L’histoire de l’émigration italienne est l’une des plus grandes aventures humaines des temps modernes. Elle ne se résume pas à des chiffres, à des départs de navires ou à des listes de noms inscrits dans les registres d’Ellis Island. Elle est une mémoire sacrée, une immense traversée de douleur, de courage et d’espérance, inscrite dans le cœur de millions de familles italiennes dispersées à travers le monde. Cette mémoire appartient à tous les Italiens : à ceux qui sont partis, à ceux qui sont restés, et surtout aux générations nouvelles qui doivent comprendre le prix immense payé par leurs ancêtres pour offrir un avenir à leurs enfants.
Entre la fin du XIXe siècle et le début du XXe siècle, l’Italie connut l’un des plus grands exodes de son histoire. Des millions d’hommes, de femmes et d’enfants quittèrent la Sicile, la Calabre, les Abruzzes, la Campanie, les Pouilles, la Vénétie, le Piémont ou encore la Sardaigne. Ils abandonnèrent des villages suspendus au sommet des collines, des maisons modestes remplies de souvenirs, des champs desséchés par le soleil, des oliveraies, des vignobles et parfois des familles entières qu’ils ne reverraient jamais.
La Sicile fut l’un des symboles les plus bouleversants de cet exode.

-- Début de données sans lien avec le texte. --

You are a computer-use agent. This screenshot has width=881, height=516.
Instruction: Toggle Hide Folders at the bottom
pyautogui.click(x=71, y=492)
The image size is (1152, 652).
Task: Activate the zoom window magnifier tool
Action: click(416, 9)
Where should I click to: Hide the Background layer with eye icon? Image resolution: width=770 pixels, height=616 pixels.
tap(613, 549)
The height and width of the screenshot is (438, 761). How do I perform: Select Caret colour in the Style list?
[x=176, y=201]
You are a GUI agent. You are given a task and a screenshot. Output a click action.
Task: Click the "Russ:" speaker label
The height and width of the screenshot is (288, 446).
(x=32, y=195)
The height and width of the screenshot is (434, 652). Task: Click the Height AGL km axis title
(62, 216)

Entre 1880 et 1924, plus d’un million de Siciliens quittèrent leur île, fuyant la misère, les mines de soufre, la faim et l’absence d’avenir. Beaucoup partirent avec une simple valise de carton, quelques vêtements usés, une photographie, un chapelet, une image pieuse glissée dans une poche, et cette douleur silencieuse que seuls connaissent ceux qui quittent leur terre sans savoir s’ils la reverront un jour.
À bord des navires traversant l’Atlantique, beaucoup ne savaient ni lire ni écrire. Ils ne connaissaient de l’Amérique qu’un mot : espoir. Derrière eux, sur les quais de Palerme, de Naples ou de Messine, des mères pleuraient en silence. Des enfants serraient la main de leur père sans comprendre que leur vie basculait à jamais. Devant eux se dressait New York, immense, froide, inconnue. Lorsque les bateaux approchaient de la statue de la Liberté, certains émigrés tombaient à genoux, submergés par l’émotion. Beaucoup comprenaient alors qu’ils venaient de laisser derrière eux une partie de leur âme.

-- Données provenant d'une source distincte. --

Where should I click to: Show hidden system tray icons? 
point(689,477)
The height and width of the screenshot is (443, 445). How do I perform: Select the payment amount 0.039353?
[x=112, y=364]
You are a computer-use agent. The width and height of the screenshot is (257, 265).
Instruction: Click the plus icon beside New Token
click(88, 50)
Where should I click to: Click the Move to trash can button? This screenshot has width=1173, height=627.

En 1906, plus de 100 000 Siciliens franchirent les portes d’Ellis Island. New York devint alors, dans un paradoxe extraordinaire de l’histoire, la plus grande ville sicilienne du monde. Mais ces hommes et ces femmes n’abandonnèrent jamais leur identité. Dans les rues étroites de Little Italy, autour de Mulberry Street, d’Elizabeth Street ou de Mott Street, ils reconstruisirent une Sicile de mémoire et de cœur. Certains immeubles rassemblaient des familles issues du même village : Sciacca, Palerme ou Messine semblaient renaître au milieu des briques rouges de Manhattan. Le soir, les fenêtres ouvertes laissaient échapper des odeurs de sauce tomate, de pain chaud, de basilic et d’anis qui rappelaient la Méditerranée à ceux qui vivaient désormais à l’ombre des gratte-ciel.

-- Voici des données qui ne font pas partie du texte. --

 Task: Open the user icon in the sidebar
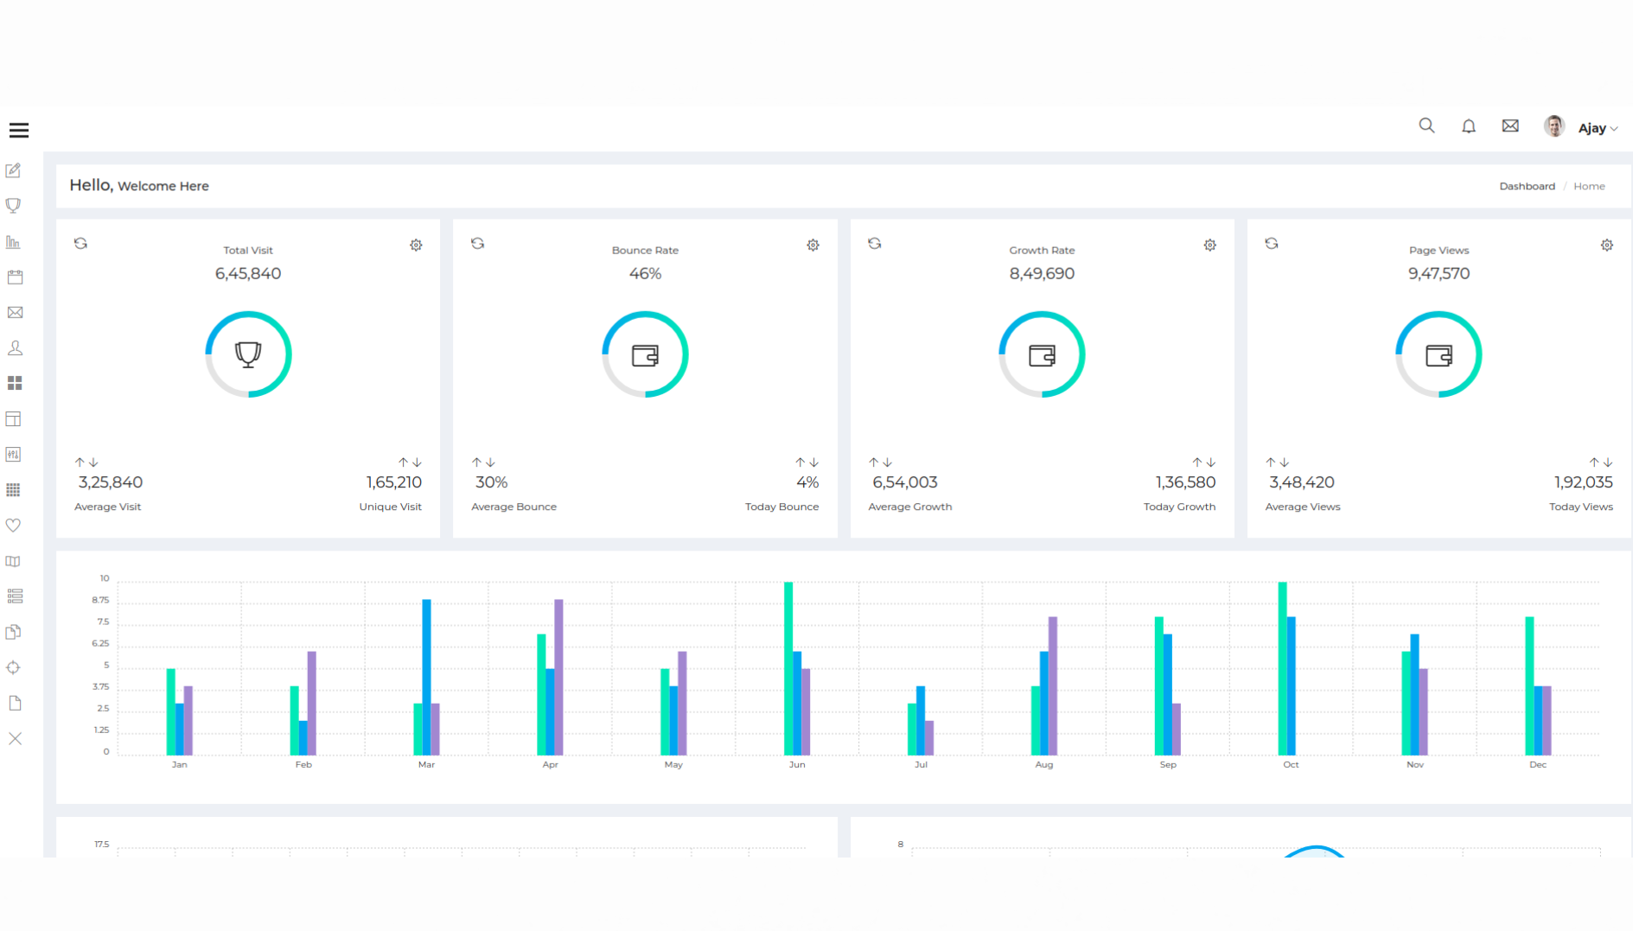pyautogui.click(x=15, y=348)
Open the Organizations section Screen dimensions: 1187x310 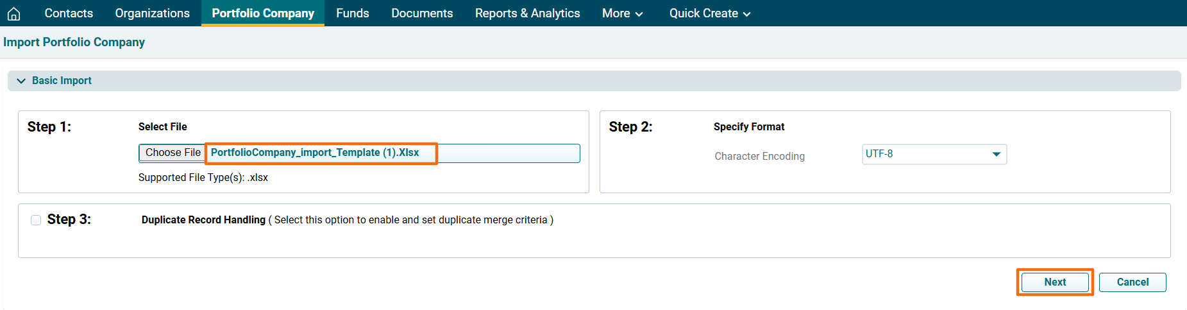[x=152, y=13]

Avec le temps, cette mémoire collective s’étendit vers Brooklyn, Bensonhurst, Avenue U ou encore le Bronx. Aujourd’hui encore, marcher dans les marchés d’Arthur Avenue ou entrer chez Villabate Alba, c’est entendre battre le cœur de cette Italie transplantée en Amérique. Les boutiques historiques devinrent les refuges de l’âme italienne. Ferrara Bakery & Cafe, fondée en 1892 sur Grand Street, offrait aux exilés des cannoli et des cassate qui avaient le goût des fêtes familiales laissées derrière eux. Chez E. Rossi & Co., on trouvait des amulettes, des images saintes, des partitions de musique populaire et des objets venus du pays, comme pour repousser la solitude et maintenir vivant le lien avec la terre natale. Même les fromageries comme Alleva Dairy transmettaient encore, à travers leurs parfums et leurs saveurs, la mémoire des montagnes et des villages italiens.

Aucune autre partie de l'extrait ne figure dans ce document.